We’ll assume you have some of the basics already complete (Cloudflare account, Node, NPM, etc.), but if you don’t this guide will get you properly set up!

1. Create a Workers project

Create a new project named workers-ai by running:

$ npm create cloudflare@latest

When setting up your workers-ai worker, answer the setup questions as follows:

Enter workers-ai for the app name
Choose Hello World script for the type of application
Select yes to using TypeScript
Select yes to using Git
Select no to deploying

Lastly navigate to your new app directory:

cd workers-ai

2. Connect Workers AI to your worker

Create a Workers AI binding, which allows your worker to access the Workers AI service without having to manage an API key yourself.

To bind Workers AI to your worker, add the following to the end of your wrangler.toml file:

[ai]
binding = "AI" #available in your worker via env.AI

You can also bind Workers AI to a Pages Function. For more information, refer to Functions Bindings.

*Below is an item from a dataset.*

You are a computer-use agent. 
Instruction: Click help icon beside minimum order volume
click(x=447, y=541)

3. Install the Workers AI client library

npm install @cloudflare/ai

4. Run an inference task in your worker

Update the source/index.ts with the following code:

import { Ai } from '@cloudflare/ai'
export default {
  async fetch(request, env) {
    const ai = new Ai(env.AI);
    const input = { prompt: "What's the origin of the phrase 'Hello, World'" };
    const output = await ai.run('@cf/meta/llama-2-7b-chat-int8', input );
    return new Response(JSON.stringify(output));
  },
};

5. Develop locally with Wrangler

While in your project directory, test Workers AI locally by running:

$ npx wrangler dev --remote

Note - These models currently only run on Cloudflare’s network of GPUs (and not locally), so setting --remote above is a must, and you’ll be prompted to log in at this point.

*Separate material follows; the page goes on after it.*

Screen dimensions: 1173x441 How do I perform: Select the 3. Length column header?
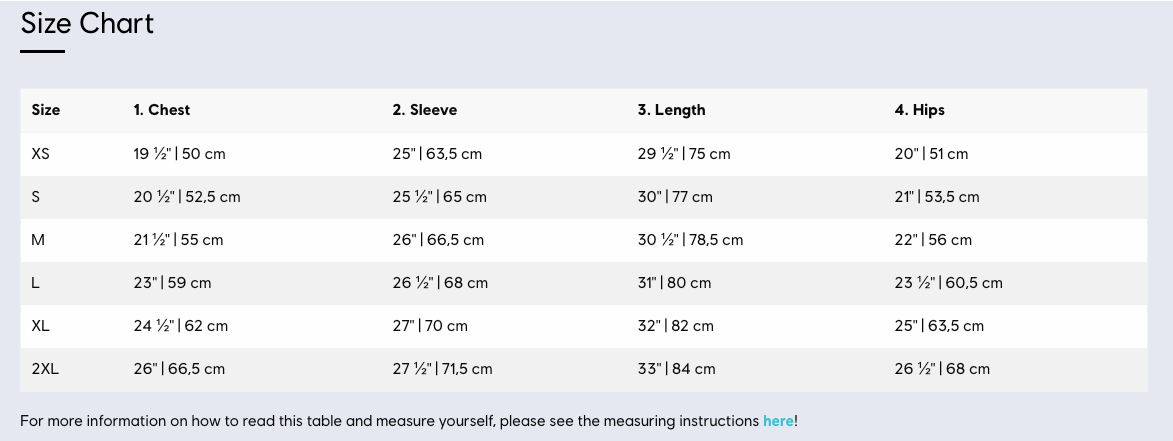click(x=671, y=110)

Wrangler will give you a URL (most likely localhost:8787). Visit that URL, and you’ll see a response like this

{
  "response": "Hello, World is a common phrase used to test the output of a computer program, particularly in the early stages of programming. The phrase "Hello, World!" is often the first program that a beginner learns to write, and it is included in many programming language tutorials and textbooks as a way to introduce basic programming concepts. The origin of the phrase "Hello, World!" as a programming test is unclear, but it is believed to have originated in the 1970s. One of the earliest known references to the phrase is in a 1976 book called "The C Programming Language" by Brian Kernighan and Dennis Ritchie, which is considered one of the most influential books on the development of the C programming language.
}

6. Deploy your worker

Finally, deploy your worker to make your project accessible on the Internet:

$ npx wrangler deploy
# Outputs: https://workers-ai..workers.dev

And that’s it. You can literally go from zero to deployed AI in minutes. This is obviously a simple example, but shows how easy it is to run Workers AI from any project.

Privacy by default

When Cloudflare was founded, our value proposition had three pillars: more secure, more reliable, and more performant. Over time, we’ve realized that a better Internet is also a more private Internet, and we want to play a role in building it.

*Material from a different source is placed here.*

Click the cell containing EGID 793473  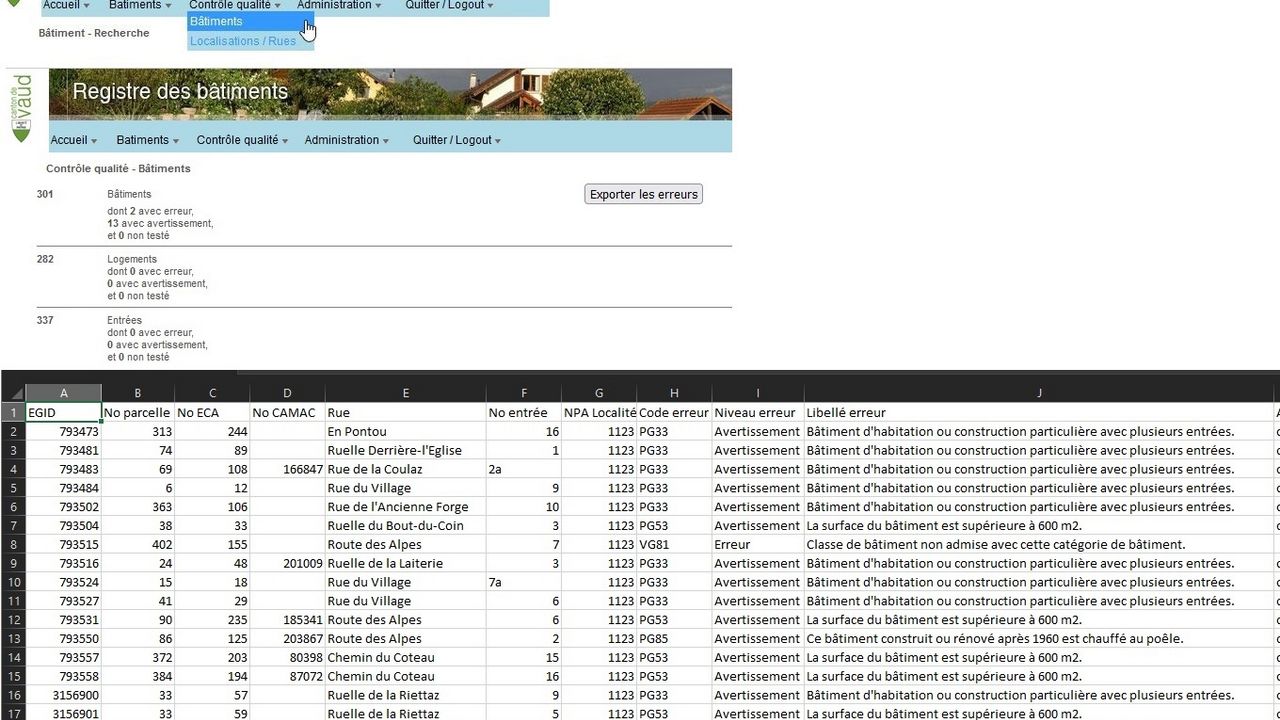pos(64,432)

That’s why Workers AI is private by default - we don’t train our models, LLM or otherwise, on your data or conversations, and our models don’t learn from your usage. You can feel confident using Workers AI in both personal and business settings, without having to worry about leaking your data. Other providers only offer this fundamental feature with their enterprise version. With us, it’s built in for everyone.

We’re also excited to support data localization in the future. To make this happen, we have an ambitious GPU rollout plan - we’re launching with seven sites today, roughly 100 by the end of 2023, and nearly everywhere by the end of 2024. Ultimately, this will empower developers to keep delivering killer AI features to their users, while staying compliant with their end users’ data localization requirements.

The power of the platform

Vector database - Vectorize

Workers AI is all about running Inference, and making it really easy to do so, but sometimes inference is only part of the equation. Large language models are trained on a fixed set of data, based on a snapshot at a specific point in the past, and have no context on your business or use case. When you submit a prompt, information specific to you can increase the quality of results, making it more useful and relevant. That’s why we’re also launching Vectorize, our vector database that’s designed to work seamlessly with Workers AI. Here’s a quick overview of how you might use Workers AI + Vectorize together.

Example: Use your data (knowledge base) to provide additional context to an LLM when a user is chatting with it.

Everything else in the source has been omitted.